The episode was to feature a gag during the sequence wherein Stewie seduces Connie D’Amico at “Anal Point” wherein two men explicitly named as Matt and Trey bicker in a neighboring car whilst the latter performs anal sex on the former, in response to the South Park episode Cartoon Wars, which lampooned the Family writing staff, though this was cut from the final episode.

== Cultural references ==
The episode featured various references to the popular culture. In a scene, the Monopoly man is shown, from the board game Monopoly, in a prison that is reminiscent of The Shawshank Redemption. Brian and Stewie are watching the television drama, One Tree Hill. Singer and actor Will Smith is shown rapping positive and kid-friendly lyrics. When Peter has his mustache, he enters an Italian deli and assumes that he can speak Italian because of his mustache. Peter sings R.E.M.'s song "It's the End of the World as We Know It (And I Feel Fine)". Peter's paralysis is cured by stem cell experiments. Peter tries to find good comedy material for Robin Williams.

McBurgertown is a parody of worldwide fast-food company McDonald's and similar fast-food multinational chains. The slaughterhouse is referred to as "Dacow" which is a reference to the concentration camp of Dachau.
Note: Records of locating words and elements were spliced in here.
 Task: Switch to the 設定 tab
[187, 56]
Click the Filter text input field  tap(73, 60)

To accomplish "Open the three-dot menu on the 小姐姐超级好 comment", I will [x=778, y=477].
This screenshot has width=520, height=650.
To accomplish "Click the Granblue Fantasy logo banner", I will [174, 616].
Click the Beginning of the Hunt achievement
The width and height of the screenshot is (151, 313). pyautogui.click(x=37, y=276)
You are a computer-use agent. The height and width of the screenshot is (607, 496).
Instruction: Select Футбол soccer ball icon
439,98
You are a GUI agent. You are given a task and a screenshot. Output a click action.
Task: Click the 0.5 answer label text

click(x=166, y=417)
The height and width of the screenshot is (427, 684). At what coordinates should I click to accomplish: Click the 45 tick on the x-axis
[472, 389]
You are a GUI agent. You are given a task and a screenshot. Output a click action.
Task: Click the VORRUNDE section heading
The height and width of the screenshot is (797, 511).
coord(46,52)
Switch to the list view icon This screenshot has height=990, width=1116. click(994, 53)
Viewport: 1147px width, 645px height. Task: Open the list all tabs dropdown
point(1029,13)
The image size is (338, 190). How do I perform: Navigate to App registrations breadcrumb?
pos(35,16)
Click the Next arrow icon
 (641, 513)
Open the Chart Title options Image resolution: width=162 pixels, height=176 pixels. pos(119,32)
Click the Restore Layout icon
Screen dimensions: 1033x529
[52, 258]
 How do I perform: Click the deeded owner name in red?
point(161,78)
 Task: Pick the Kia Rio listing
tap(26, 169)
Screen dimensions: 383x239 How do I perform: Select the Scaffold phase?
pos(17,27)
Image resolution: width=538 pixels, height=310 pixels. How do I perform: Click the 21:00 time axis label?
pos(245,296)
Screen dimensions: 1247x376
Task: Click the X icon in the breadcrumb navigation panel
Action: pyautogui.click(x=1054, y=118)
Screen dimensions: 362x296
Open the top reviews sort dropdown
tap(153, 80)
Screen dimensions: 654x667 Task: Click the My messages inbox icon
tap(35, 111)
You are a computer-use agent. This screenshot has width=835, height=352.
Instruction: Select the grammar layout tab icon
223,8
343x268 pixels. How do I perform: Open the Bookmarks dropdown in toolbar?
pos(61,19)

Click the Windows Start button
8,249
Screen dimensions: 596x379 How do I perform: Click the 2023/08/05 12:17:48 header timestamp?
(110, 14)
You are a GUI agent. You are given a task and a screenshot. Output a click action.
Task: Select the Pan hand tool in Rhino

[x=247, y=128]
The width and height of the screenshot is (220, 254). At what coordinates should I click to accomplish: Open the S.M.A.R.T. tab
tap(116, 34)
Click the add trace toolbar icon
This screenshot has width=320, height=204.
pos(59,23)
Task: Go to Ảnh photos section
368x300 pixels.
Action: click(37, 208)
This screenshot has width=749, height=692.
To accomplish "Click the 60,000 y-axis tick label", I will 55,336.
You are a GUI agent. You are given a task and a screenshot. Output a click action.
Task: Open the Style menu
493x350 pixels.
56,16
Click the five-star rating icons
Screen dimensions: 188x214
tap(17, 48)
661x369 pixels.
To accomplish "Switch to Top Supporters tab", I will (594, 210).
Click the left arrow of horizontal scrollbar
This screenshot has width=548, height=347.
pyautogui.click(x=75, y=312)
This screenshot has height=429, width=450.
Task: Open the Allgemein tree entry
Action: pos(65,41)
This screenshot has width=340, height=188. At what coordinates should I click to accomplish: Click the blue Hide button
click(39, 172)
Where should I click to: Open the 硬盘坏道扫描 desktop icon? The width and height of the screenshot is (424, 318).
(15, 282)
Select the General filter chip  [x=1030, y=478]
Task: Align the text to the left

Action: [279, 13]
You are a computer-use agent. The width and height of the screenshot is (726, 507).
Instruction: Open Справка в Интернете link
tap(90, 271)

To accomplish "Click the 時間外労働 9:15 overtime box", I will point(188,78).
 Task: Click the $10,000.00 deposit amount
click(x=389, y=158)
Bob Dylan's song "Hurricane" is played in the episode. There is a musical chase sequence through multiple doors and a hallway, inspired by late 1960s Saturday morning cartoons like The Archies and Scooby-Doo, backed by the 1967 song "Pleasant Valley Sunday" by The Monkees. J. Wellington Wimpy (from the comic strip Popeye) makes a cameo appearance (as an in-gag to both his drooping facial features and affinity for hamburgers).

== Critical reception ==
The episode received mixed reviews. Ahsan Haque of IGN praised the episode, saying that it "turns out to be much more entertaining than one would expect" and grading it 8.8 out of 10. Robert Pierson from the TV Critic gave the episode a mixed review, he stated that "the jokes are pretty good, and although the stories are badly written, they are not overly annoying", he ended his review by giving the episode a 46 out of 100.

In contrast, Brad Trechak of TV Squad wrote that there were "hints of really good ideas in the episode but those were superseded by some hack writing and poorly executed material" and blamed the WGA strike for the episode's perceived poor quality. Genevieve Koski of The A.V. Club called the episode "very haphazard" and wrote that there were only "a couple of solid gags sprinkled throughout". She graded "McStroke" C−.

The Parents Television Council, a frequent critic of the show, condemned it as the "Worst TV Show of the Week" for January 25, 2008, their central point of criticism concerned the subplot involving Stewie and Connie D'Amico.

Tom Eames of entertainment website Digital Spy placed the episode at number eleven on his listing of the best Family Guy episodes in order of "yukyukyuks" and noted that the show "somehow made strokes funny". He described the episode as "A farce of an episode, but in a good way."